Given exercise:
Find every line in the entries below that contains the string "sourd", and copy each of those lines. Matching is case-sensitive.

(Records of locating words and elements)

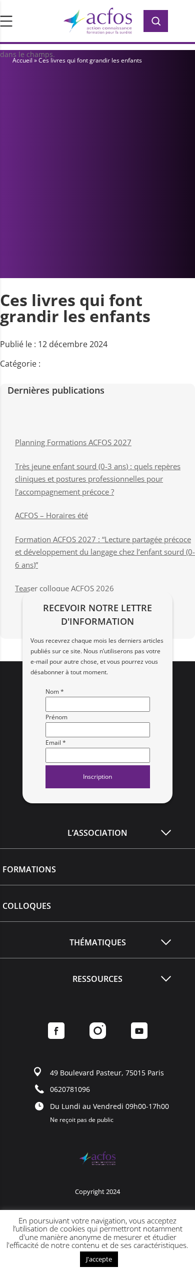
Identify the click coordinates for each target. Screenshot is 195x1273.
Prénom (57, 717)
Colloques (26, 905)
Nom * (55, 691)
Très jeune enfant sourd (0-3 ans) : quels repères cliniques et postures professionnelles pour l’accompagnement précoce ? (97, 479)
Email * (56, 742)
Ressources (97, 978)
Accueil (22, 60)
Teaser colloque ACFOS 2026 (64, 588)
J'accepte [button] (99, 1258)
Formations (29, 869)
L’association (98, 832)
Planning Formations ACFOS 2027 (73, 442)
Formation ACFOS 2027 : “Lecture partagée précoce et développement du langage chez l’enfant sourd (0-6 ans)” (105, 552)
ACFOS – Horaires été (51, 515)
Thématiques (98, 942)
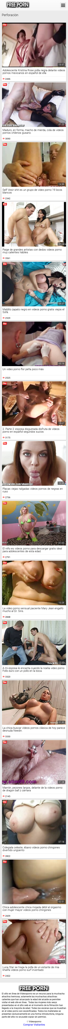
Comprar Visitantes (34, 1024)
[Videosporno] (18, 5)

Exercise solution:
Très jeune enfant sourd (0-3 ans) : quels repères cliniques et postures professionnelles pour l’accompagnement précoce ? (97, 479)
Formation ACFOS 2027 : “Lecture partagée précoce et développement du langage chez l’enfant sourd (0-6 ans)” (105, 552)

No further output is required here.